A qualitative probabilistic risk assessment (PRA) was performed for this event. While RCS pressure boundary leakage was present, this leakage did not require an immediate scram. The PRA model does not consider a controlled plant shutdown as an initiating event. Furthermore, the given condition did not make any PRA modeled equipment/functions unavailable. Therefore, the PRA assessment concludes there are no changes in core damage frequency (CDF) or large early release frequency (LERF). The delta CDF and delta LERF values remain well below the acceptable thresholds of 1.0E-06/yr and 1.OE-07/yr respectively as discussed in Regulatory Guide
1.174. Plant configurations with changes in CDF of less than 1.OE-06 and LERF of less than 1.OE-07 are not considered to be significant risk events. Based on the PRA results, the safety significance of this event is considered to be small.
CORRECTIVE ACTIONS
Visual (VT-2) and liquid penetrant (PT) inspections were performed on the other vent and drain appendages for the RRS flow control valves. Examinations of all welds on these valves were satisfactory with no indications of surface cracks.
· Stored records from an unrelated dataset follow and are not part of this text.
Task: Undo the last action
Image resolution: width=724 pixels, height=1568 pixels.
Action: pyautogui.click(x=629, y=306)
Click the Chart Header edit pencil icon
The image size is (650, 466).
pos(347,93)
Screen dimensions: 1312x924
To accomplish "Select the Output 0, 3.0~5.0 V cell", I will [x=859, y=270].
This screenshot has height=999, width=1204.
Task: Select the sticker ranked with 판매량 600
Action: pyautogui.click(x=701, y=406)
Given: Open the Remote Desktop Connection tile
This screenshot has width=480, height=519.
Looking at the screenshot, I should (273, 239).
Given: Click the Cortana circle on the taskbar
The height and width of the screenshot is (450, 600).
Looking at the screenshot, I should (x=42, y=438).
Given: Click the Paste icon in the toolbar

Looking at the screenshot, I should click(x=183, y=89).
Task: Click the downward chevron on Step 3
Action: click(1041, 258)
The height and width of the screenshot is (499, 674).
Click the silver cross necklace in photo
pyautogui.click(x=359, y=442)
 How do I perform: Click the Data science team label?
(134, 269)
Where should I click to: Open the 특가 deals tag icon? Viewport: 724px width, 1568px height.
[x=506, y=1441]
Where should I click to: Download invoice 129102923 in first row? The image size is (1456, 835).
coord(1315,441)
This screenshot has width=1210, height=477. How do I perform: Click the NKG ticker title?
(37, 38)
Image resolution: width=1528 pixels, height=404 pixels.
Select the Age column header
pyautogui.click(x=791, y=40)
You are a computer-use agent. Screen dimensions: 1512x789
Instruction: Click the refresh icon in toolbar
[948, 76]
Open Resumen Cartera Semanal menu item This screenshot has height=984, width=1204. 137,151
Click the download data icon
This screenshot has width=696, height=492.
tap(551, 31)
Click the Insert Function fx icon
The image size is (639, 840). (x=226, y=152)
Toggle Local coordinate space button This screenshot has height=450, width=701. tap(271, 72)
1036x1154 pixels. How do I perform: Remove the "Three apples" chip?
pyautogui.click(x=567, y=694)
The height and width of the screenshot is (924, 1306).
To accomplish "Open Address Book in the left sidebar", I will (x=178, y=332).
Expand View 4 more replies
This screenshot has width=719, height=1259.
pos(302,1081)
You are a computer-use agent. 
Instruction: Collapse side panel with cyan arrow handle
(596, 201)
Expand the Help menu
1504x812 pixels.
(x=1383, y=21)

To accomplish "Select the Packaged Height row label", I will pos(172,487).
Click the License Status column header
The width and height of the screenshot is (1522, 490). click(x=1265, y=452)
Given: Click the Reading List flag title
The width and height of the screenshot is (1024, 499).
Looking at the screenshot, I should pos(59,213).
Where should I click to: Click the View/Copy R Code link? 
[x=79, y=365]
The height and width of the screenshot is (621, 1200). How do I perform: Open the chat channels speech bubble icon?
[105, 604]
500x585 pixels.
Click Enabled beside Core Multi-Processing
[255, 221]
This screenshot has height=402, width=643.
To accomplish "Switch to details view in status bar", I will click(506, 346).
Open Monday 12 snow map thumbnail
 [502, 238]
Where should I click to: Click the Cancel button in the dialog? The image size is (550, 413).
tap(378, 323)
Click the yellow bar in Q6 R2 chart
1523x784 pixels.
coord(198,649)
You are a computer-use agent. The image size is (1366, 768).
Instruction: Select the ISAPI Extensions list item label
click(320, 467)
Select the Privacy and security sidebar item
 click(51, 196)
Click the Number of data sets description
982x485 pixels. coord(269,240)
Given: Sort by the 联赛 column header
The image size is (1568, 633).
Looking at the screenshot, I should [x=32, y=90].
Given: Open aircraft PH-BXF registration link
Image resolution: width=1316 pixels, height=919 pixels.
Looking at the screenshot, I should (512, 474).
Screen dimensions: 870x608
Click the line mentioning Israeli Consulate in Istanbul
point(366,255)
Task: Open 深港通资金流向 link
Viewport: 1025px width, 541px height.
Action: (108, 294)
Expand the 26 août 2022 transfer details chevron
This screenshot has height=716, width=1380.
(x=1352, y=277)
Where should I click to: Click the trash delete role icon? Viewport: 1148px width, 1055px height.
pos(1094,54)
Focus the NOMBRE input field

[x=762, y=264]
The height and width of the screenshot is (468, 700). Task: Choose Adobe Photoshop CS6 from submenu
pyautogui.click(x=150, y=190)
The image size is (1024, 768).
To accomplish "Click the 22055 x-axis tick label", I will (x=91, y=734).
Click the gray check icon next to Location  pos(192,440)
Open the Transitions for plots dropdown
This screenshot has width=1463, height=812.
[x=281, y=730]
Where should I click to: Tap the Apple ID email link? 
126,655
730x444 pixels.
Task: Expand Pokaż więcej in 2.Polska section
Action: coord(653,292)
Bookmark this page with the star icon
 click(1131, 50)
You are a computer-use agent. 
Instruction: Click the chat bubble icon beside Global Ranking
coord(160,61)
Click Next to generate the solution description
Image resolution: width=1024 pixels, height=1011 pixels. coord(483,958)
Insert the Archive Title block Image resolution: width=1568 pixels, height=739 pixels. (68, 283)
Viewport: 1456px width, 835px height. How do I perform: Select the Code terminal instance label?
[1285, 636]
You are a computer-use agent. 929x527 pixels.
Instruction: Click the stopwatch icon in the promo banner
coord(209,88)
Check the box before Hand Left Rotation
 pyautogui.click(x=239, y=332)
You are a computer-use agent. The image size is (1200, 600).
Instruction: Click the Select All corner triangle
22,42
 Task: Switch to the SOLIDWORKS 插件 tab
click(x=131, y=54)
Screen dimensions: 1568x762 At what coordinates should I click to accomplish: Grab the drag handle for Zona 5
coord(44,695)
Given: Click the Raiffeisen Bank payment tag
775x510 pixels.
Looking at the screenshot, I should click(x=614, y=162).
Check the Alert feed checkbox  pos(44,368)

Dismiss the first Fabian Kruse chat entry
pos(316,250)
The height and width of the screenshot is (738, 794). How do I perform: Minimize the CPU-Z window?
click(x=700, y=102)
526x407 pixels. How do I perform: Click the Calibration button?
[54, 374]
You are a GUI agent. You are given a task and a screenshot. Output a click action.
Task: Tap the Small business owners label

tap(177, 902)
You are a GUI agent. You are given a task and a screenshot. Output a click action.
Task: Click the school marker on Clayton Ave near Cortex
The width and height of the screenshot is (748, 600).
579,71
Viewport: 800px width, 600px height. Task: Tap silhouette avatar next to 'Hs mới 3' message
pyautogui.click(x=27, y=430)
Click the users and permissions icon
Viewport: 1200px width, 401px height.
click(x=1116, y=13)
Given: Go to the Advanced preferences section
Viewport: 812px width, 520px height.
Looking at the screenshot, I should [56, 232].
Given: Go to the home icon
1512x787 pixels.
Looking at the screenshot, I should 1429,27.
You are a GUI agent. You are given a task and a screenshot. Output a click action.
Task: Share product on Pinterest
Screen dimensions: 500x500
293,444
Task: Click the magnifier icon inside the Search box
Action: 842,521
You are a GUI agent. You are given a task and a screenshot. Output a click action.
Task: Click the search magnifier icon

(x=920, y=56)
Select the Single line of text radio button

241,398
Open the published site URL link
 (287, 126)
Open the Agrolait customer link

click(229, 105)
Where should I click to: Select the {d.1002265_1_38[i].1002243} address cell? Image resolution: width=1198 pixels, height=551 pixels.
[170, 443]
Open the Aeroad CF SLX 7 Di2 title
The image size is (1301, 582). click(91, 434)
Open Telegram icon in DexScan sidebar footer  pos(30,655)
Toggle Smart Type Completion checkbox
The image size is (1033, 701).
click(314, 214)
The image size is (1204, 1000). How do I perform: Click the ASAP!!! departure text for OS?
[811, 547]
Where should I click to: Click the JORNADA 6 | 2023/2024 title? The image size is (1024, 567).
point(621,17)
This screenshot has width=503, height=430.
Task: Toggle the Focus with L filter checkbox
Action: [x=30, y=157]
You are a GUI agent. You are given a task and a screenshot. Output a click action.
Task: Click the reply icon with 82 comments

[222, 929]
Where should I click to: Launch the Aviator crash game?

A new vent valve assembly was fabricated and installed on 1 B33F0060B. The pipe section between 1B33F0060B and 1B33F0647B was replaced with schedule 160 pipe and the pipe weld was built up to the design "hour glass" dimensions.
The removed vent valve assembly containing the cracked weld has been sent off-site to a qualified testing facility for metallurgical failure analysis. The results are pending at the time of this report.
The design configuration options to eliminate cyclic fatigue failure of appendages from the RR system piping will be evaluated. The options include use of additional supports and other changes to modify the line stiffness to prevent the effects of vibration.
The flange connection for CRDM 30-15 is a mechanical joint and was reworked to eliminate any reactor water leakage. Corrective actions to repair the RCS pressure boundary leakage and the CRDM flange connection restored Drywell unidentified leakage back to less than the previous operating cycle leakage.
PREVIOUS SIMILAR EVENTS
A review of LERs and the corrective action database for the past three years did not identify any previous similar events or condition reports associated with RCS pressure boundary leakage. Two LERs were written for completion of shutdown required by TS. These include LER 2011-002-01, Condition Prohibited by Technical Specifications and Plant Shutdown due to Unit 1 Startup Transformer Issues, and LER 2010-003, Loss of Control Rod Drive Header Pressure Results in Manual RPS Actuation. None of the corrective actions for these LERs would have been reasonably expected to prevent the event documented in LER 2013-003.
COMMITMENTS
There are no regulatory commitments for these LERs contained in this report. Actions described in this document represent intended or planned actions, are described for the NRC's information, and are not regulatory commitments.